TASK STATEMENT:
How many of the lines below contain the string "coordinates", matching case exactly? Reply with the number alone.

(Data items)
::::

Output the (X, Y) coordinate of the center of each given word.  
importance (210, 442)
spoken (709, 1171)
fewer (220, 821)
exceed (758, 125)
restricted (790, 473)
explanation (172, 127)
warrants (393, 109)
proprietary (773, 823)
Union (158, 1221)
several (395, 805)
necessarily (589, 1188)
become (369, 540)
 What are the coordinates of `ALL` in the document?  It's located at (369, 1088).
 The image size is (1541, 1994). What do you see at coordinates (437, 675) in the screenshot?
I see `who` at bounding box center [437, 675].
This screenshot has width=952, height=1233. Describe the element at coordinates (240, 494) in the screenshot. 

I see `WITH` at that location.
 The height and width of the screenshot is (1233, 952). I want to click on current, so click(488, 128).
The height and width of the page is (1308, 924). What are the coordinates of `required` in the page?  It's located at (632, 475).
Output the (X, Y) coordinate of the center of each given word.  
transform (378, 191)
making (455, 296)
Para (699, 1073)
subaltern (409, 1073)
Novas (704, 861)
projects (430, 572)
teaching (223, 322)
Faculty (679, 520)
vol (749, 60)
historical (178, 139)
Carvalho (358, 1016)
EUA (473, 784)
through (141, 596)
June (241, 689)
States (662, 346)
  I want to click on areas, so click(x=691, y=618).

::::

RESULT FOR THIS EXERCISE:
4